Adversarial machine learning uses accessible model information to launch malicious attacks. Such adversarial attacks attempt to hamper the performance of classifiers on certain tasks by providing the models with false data.
The end goal of such attacks is to deceive the model into giving away sensitive information, making incorrect predictions, or corrupting them.
Most research into adversarial machine learning has been done in the realm of image recognition, in which images are doctored in a way that causes the classifier to make incorrect predictions.
Adversarial attacks generate false data to deceive classifiers. Such inputs are purposely designed to cause ML models to make a mistake. They are corrupted versions of valid data that work as optical illusions for machines.
When the attacker has access to the target model and knows its architecture and parameters, it is called a whitebox attack.
Alternately, when the attacker has zero access to the targeted model and can only work by observing its outputs, it is called a blackbox attack.
Different types of adversarial attacks
Poisoning attacks occur during the training phase of ML systems. They “contaminate” or “poison” the training data of ML models by manipulating the existing data or slapping incorrect labels. Such hacks are likely to work on models that are continuously retrained. For example, reinforcement learning models may be trained daily or biweekly, giving the hacker multiple opportunities to introduce deceptive data to the training data.

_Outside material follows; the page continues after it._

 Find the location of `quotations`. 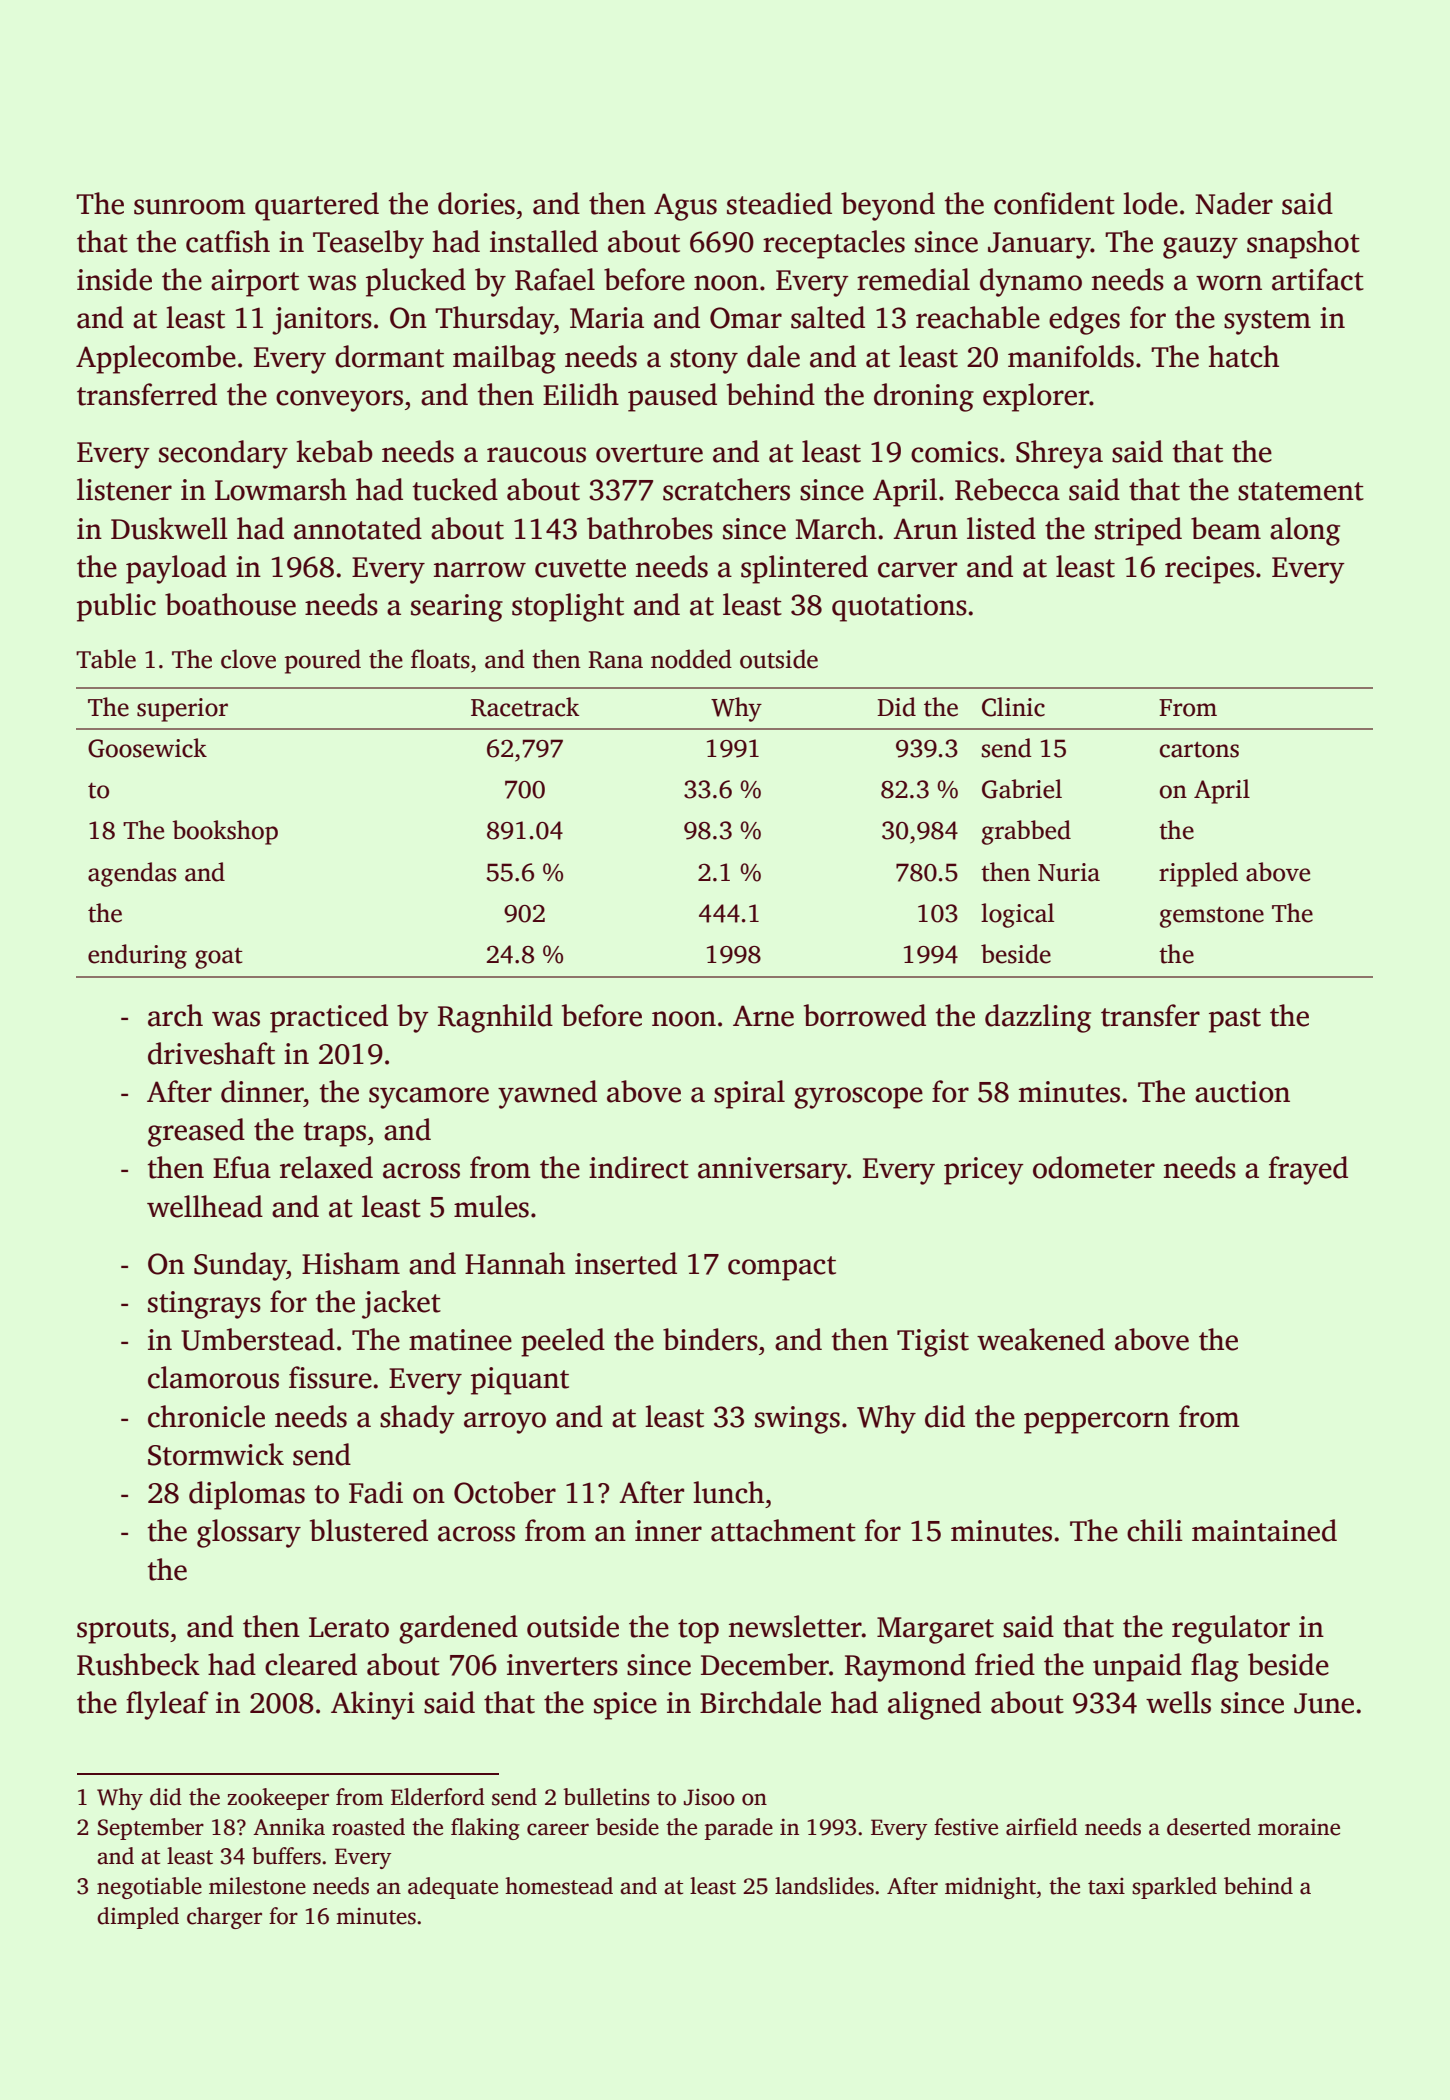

Evasion attacks are the most prevalent (and most researched) adversarial attacks and occur after the models have already been trained. The attacks tend to be more practical as they are performed during the deployment phase. They involve imperceptibly altering the data used by the models to make predictions (not the training data), so that it looks legitimate but makes incorrect predictions. The attacks are often launched on a trial and error basis, as the attackers don’t know in advance what data manipulation will finally break the ML system.
Evasion attacks are often associated with computer vision. Attackers can modify images and trick the model into making incorrect predictions. This works because image recognition models have been trained to correlate certain types of pixels with intended variables: If the pixels are re-tailored in a specific way (such as by adding an imperceptible layer of noise), it will cause the model to change its prediction. This poses a threat to medical imaging systems, as they could be tricked into classifying a benign mole as malignant.
Model stealing attacks are aimed at already trained models. The attacker examines the structure and training data of a black box machine system, which could then be used to reconstruct the model or extract the potentially confidential data the model was trained on. Such attacks are usually motivated by financial gain.
How to prevent adversarial attacks
A potential method to counter adversarial attacks is to train ML systems to learn what an adversarial attack might look like ahead of time by incorporating adversarial examples in their training process.
Another method is to regularly modify the algorithms the ML models use to classify data, thereby creating a “moving target” to retain the secrecy of the algorithms.
Developers of ML systems should be aware of the risks associated with them and put in place security measures for cross-checking and verifying information. Furthermore, to avoid pitfalls preemptively, they should make frequent attempts to corrupt their models to detect as many shortcomings as possible in advance.